The suggestion is that although sending inline, you still have to poll cq every three times, so that the queue pointer is updated.
Therefore, the bird function of inline only reduces the frequency of responding to wc, and cannot be eradicated.
So my sq and rq share the same cq, and I often rotate rq? I can't see it from the test results.
When qp is initialized, add: .sq_sigall = 1,
or send send_wr without a certain number of specified flags: IBV_SEND_SIGNALED...
If op_code is IBV_WC_SEND when processing inline wc, ignore it.
==========================================
5. Why should IBV_SEND_INLINE be set?
int send_flags, describes the attributes of WR, and its value is 0 or the bitwise XOR of one or more flags.
IBV_SEND_FENCE-Set fence indicator for this WR. This means that the processing of this WR will be blocked until all previously issued RDMA Read and Atomic WR will be completed. Only valid for QP with transport service type IBV_QPT_RC
IBV_SEND_SIGNALED-Set the completion notification indicator for this WR. This means that if the QP is created with sq_sig_all = 0, then when the WR processing ends, a job completion will be generated. If QP was created with sq_sig_all = 1, it will not have any effect on this flag
IBV_SEND_SOLICITED-Set the request event indicator for this WR. This means that when the message in this WR will end in the remote QP, a request event will be created, and if the user is waiting for the request event on the remote side, it will be awakened. Related to immediate opcodes used only for sending and RDMA writes
IBV_SEND_INLINE-The memory buffer specified in sg_list will be placed inline in the send request. This means that the low-level driver (ie, the CPU) will read the data instead of the RDMA device. This means that L_Key will not be checked, in fact these memory buffers do not even need to be registered, and can be reused immediately after the end of ibv_post_send(). Only valid for transmit and RDMA write operation codes. Since there is no key exchange involved in this code, RDMA transmission cannot be used, so the CPU is still used to read the data. Since it is read by the CPU, there is no need to register the memory buffer. This tag can only be used For sending and writing operations.

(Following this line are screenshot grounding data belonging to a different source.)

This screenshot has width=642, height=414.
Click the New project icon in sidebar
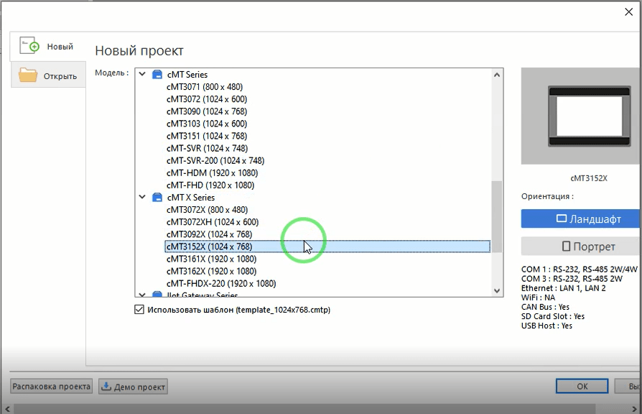pos(29,46)
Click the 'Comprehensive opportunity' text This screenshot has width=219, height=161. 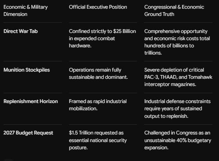(176, 31)
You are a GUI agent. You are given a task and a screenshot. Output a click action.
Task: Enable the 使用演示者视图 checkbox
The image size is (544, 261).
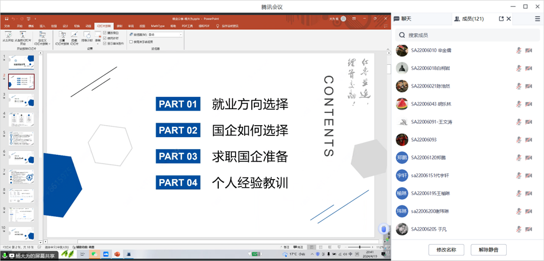(x=131, y=42)
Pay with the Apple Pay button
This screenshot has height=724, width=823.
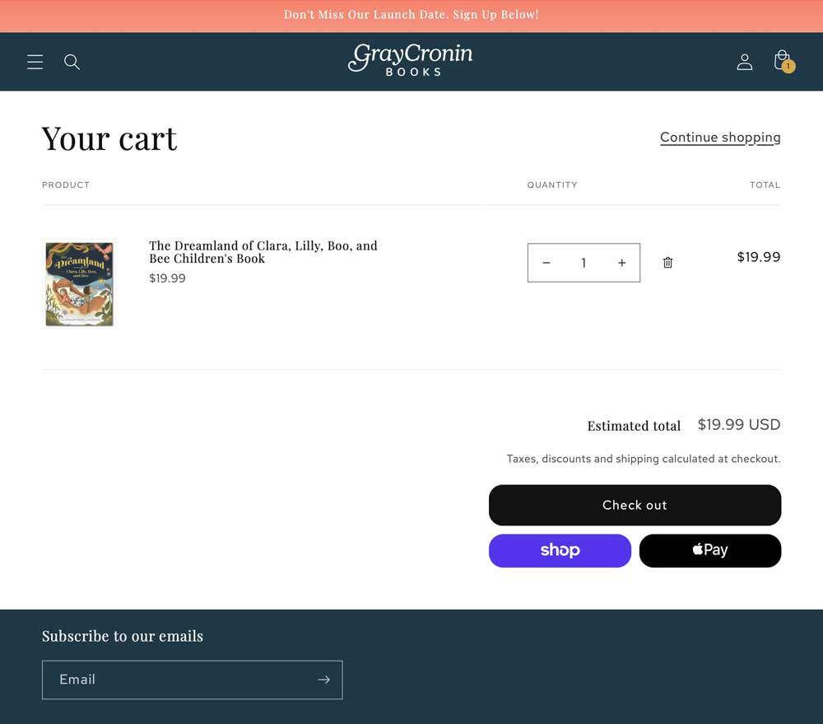(x=710, y=550)
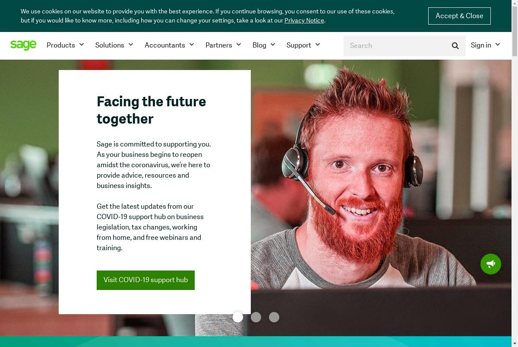Expand the Support menu chevron
Image resolution: width=518 pixels, height=347 pixels.
[x=318, y=45]
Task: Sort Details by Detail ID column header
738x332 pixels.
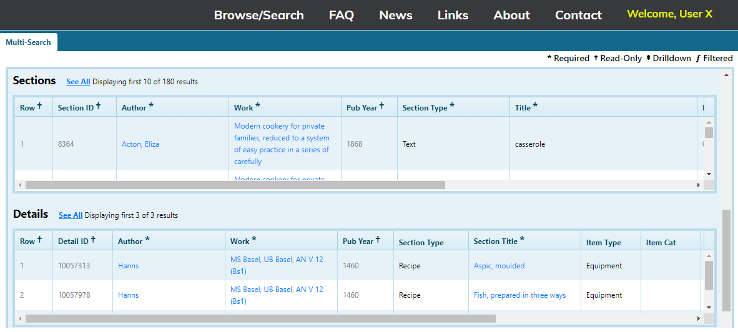Action: coord(73,241)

6. What is the relationship between the opcode and the corresponding QP transmission service type?
7. What is the difference between libibverbs and librdmacm?
In infiniband/verbs.h, the ibv_post_send() and ibv_post_recv() operations are defined, which respectively indicate that the wr is published to the SQ and RQ. As for the operation, it is related to the opcode in the wr. For ibv_post_send(), it corresponds to struct ibv_send_wr, where there is opcode, which means operation code, and there are SEND/WRITE/READ, etc. For ibv_post_recv(), the corresponding is struct ibv_recv_wr, there is no opcode, because only one action is received, so there is no need to define other opcodes. But for sending, there are three categories.

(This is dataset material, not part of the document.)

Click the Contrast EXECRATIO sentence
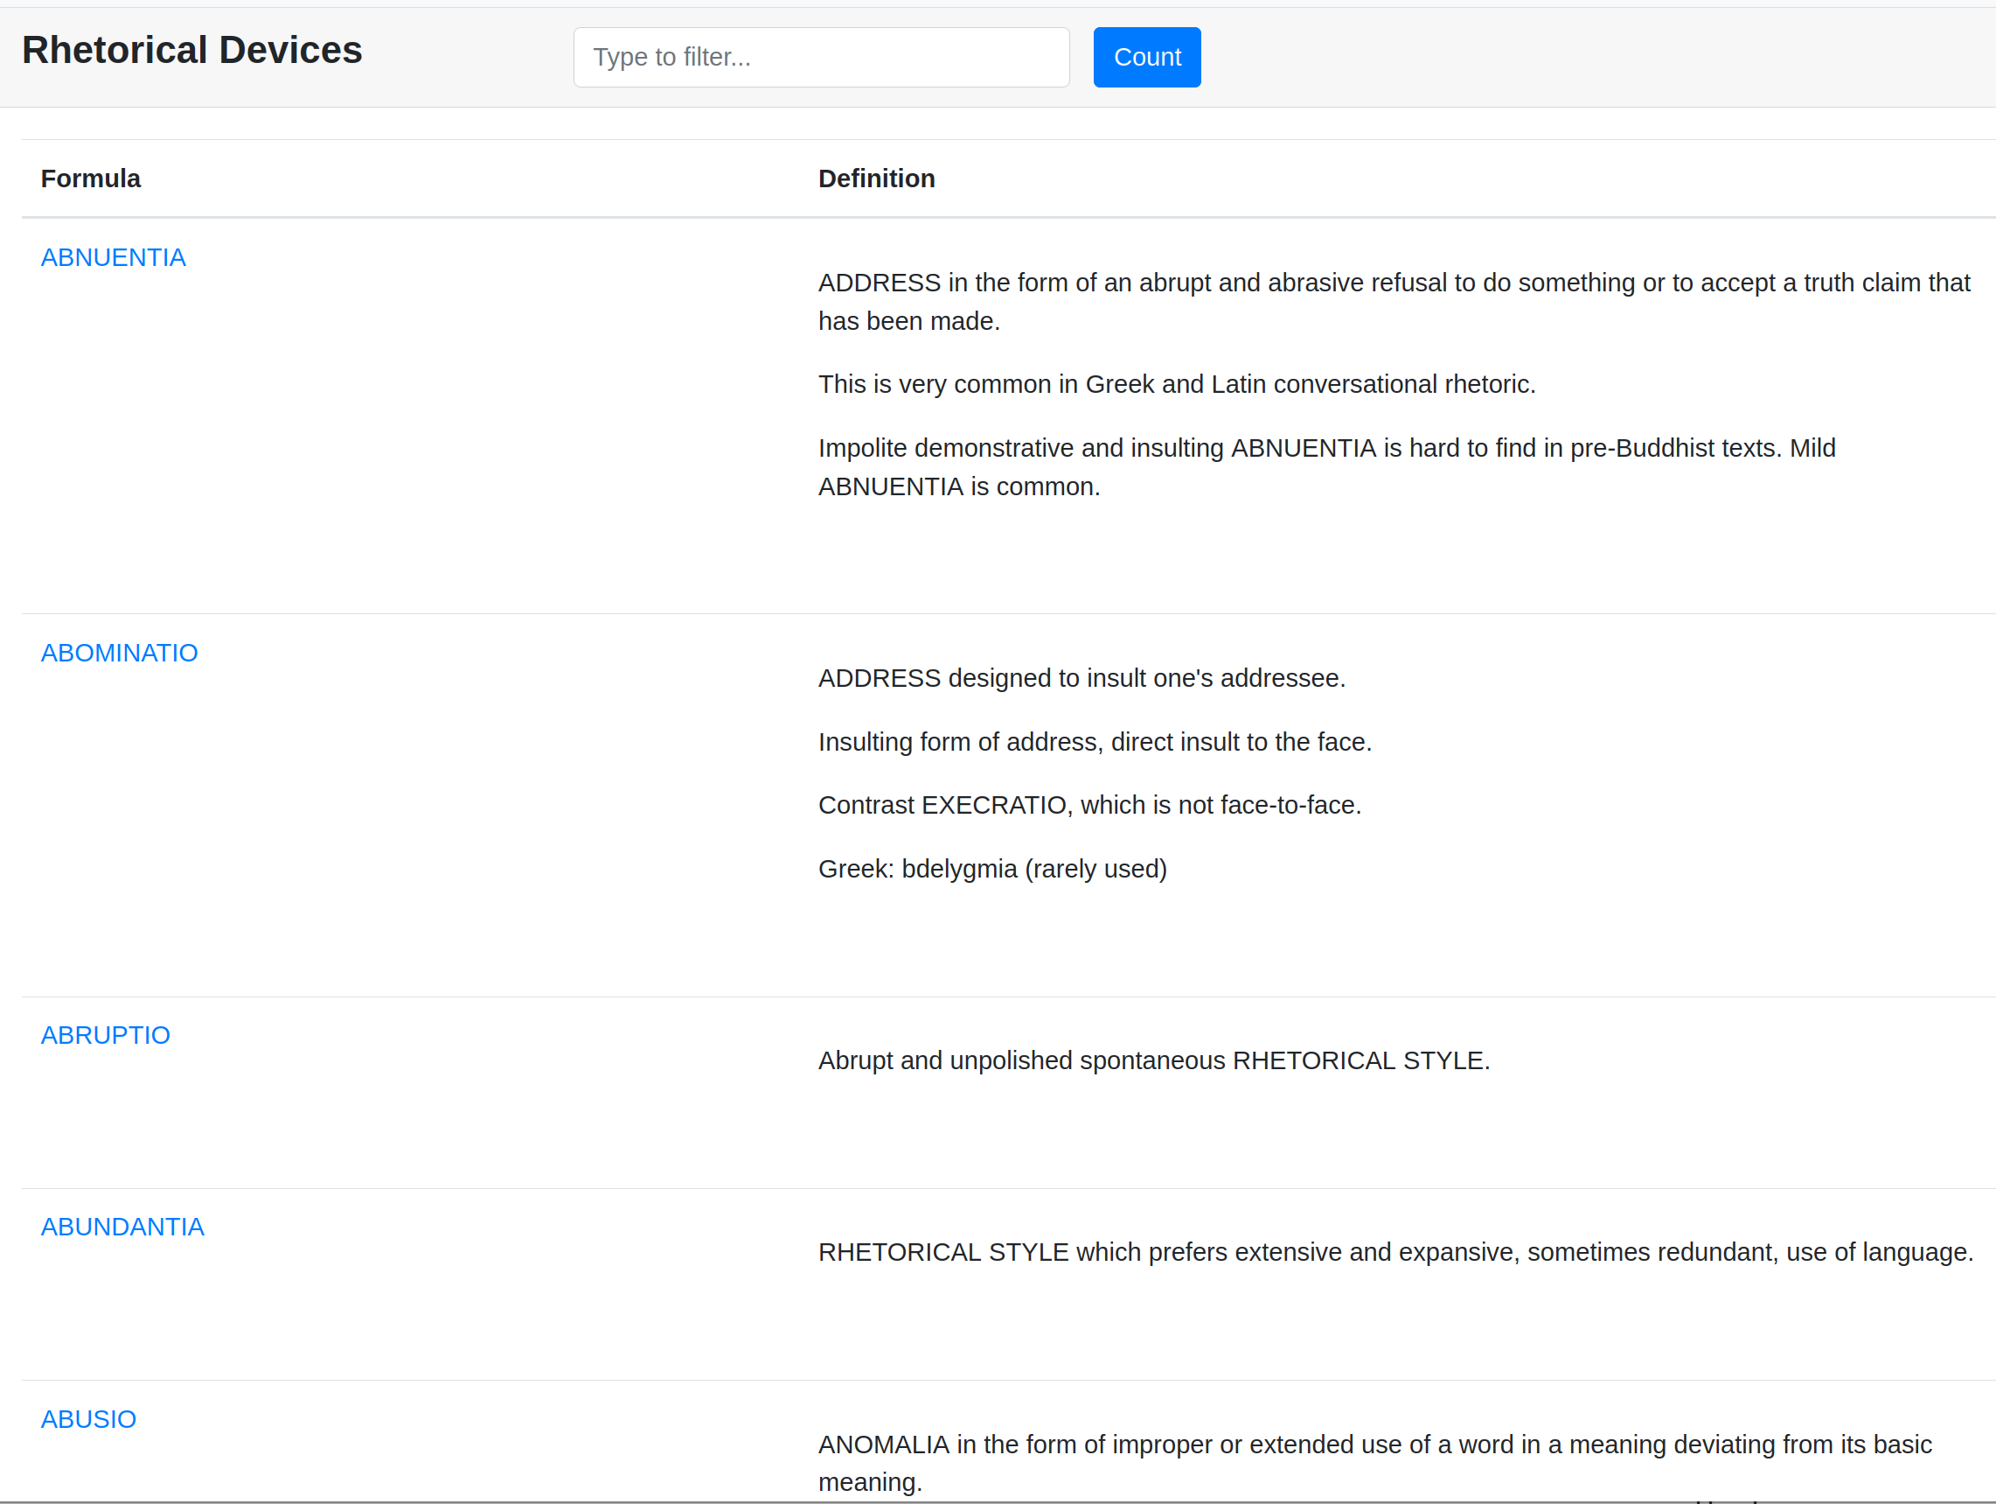This screenshot has height=1504, width=1996. pyautogui.click(x=1089, y=804)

在rdma/rdma_verbs.h中,有rdma_post_send(),rdma_post_recv(),rdma_post_read(),rdma_post_write()。
rdma_post_send(): To post wr to QP’s SQ, mr is required
rdma_post_recv(): To post wr to QP's RQ, mr is required
rdma_post_read(): Publish wr to QP's SQ, perform RDMA READ operation, need remote address and rkey, as well as local storage address and length, and mr
rdma_post_write(): Publish wr to QP's SQ, RDMA WRITE operation requires the remote address and rkey to be written, as well as the address and length of the data to be sent locally, and mr
So the four communication functions in rdma/rdma_verbs.h are actually the same as the two methods in infiniband/verbs.h. ibv_post_send() corresponds to rdma_post_send(), rdma_post_read(), rdma_post_write(), and ibv_post_recv() corresponds to rdma_post_recv().
Original link: https://blog.csdn.net/upupday19/article/details/79379539
IBV_SEND_INLINE
The flag IBV_SEND_INLINE describe to the low level driver how the datawill be read from the memory buffer
(the driver will read the data and give it to the HCA or the HCA will fetch the data from the memory usingthe gather list).
The flag IBV_SEND_INLINE describes to the underlying driver in which way the data will be read from the (application) memory buffer (there are two ways):
(1, the driver will read the data and provide it to HCA or
2. HCA will use gather list to get data from memory)
张杰基写道:
>嗨,我正在编写一个调用* ibv_post_send *到RDMA的程序,将数据(用IBV_SEND_SIGNALED *选项)写入其他节点。
> IBV_SEND_INLINE可与IBV_SEND_INLINE一起使用。 用* IBV_SEND_INLINE *,则该缓冲区可以立即使用。如果数据包是足够小,那么使用IBV_SEND_INLINE是非常好的。
答:IBV_SEND_INLINE表示驱动程序(cpu)自行复制数据(到驱动),数据缓冲区可以重用/释放。
>当我发送大数据并且不使用IBV_SEND_INLINE选项,所以我必须稍等片刻,然后我才能使用相同的缓冲区再次发布数据。
>事实上,如果没有等待,将会报告一些错误。所以我想知道我应该等待多长时间?我认为定时时长的等待不是应对此类情况的正确解决方案。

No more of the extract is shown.